At a June Capitol Hill briefing, Liang said that the time is ripe to pass legislation mandating that pharmacies be certified to sell on the internet and suggested that the “VIPPS” certification program of the National Association of Boards of Pharmacy would be appropriate for that purpose.

He also called for new legislation mandating that with each internet search for online mediations, a banner should appear stating that selling drugs over the internet by noncertified outlets is illegal. The banner should then point consumers to information on certified sites.

Although legislation has not yet been introduced, he said it’s possible that it could move in Congress before next year’s elections. “This is the first administration that has taken this issue beyond just simply identifying it,” Liang said. “It is trying right now to enter into a world where we are going to cooperate globally.”

Manufacturing concerns

Also at the session, Ilisa Bernstein, PharmD, JD, FDA director of pharmacy affairs, said, “What we see is a lot of counterfeit, diverted, stolen, and otherwise unapproved products that have harmful ingredients - too much, too little, the wrong ingredient, maybe expired.” There are also many products made under filthy conditions, she said.

According to Bernstein, FDA looked into 72 criminal counterfeit drugs last year - the most in a year - and most of the sellers in those cases had an internet link.

“The number of drugs that are coming into the United States is astounding,” Bernstein said. “There are so many, they can’t be counted, and they certainly can’t all be examined.”

In a study of more than 2,000 packages of drugs ordered over the internet, the agency found that more than half had a generic form available in the United States. Studies show that generics in the United States are less expensive than elsewhere, Bernstein said.

“So why is this happening?
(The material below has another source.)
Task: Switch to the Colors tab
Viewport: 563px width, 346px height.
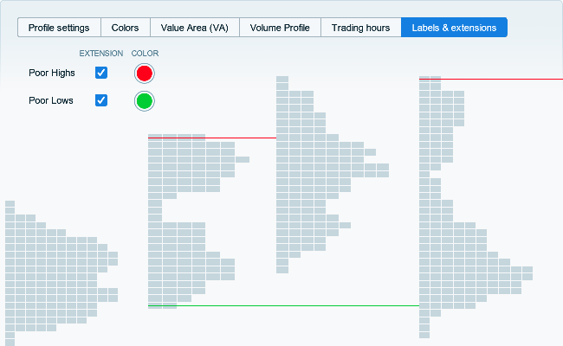Action: [x=126, y=28]
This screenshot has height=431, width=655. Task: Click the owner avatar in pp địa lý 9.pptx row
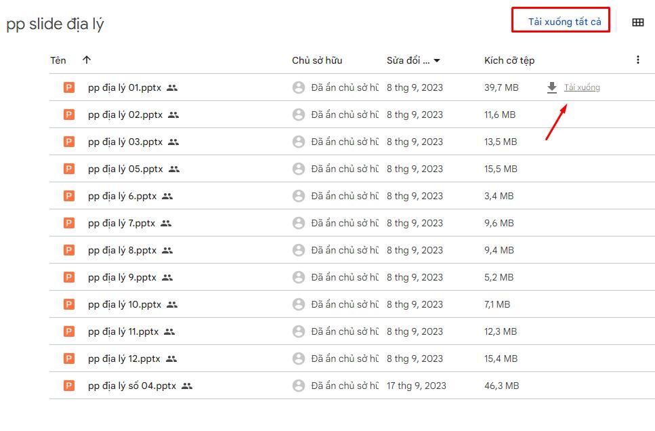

One of the theories, we think, is because people are using the internet to get drugs without a prescription … they are self-medicating.” That’s a frightening prospect, she noted, in light of the fact that the packages FDA searched included drugs such as warfarin, with its requirement for blood tests; amoxicillin, with its risk of causing drug resistance; and dipyrone, an analgesic removed from the U.S. market in 1977 because of its serious adverse effects.

Education campaign

Because of the difficulty in targeting the many websites, said Bernstein, a key element of FDA’s strategy will involve educating consumers and health professionals about the dangers of buying online.

The agency is undertaking an effort to look at why people are buying online and to decide what messages will most effectively change that behavior. It hopes to work with other entities to develop communication materials, although, she said, that initiative will depend on funding.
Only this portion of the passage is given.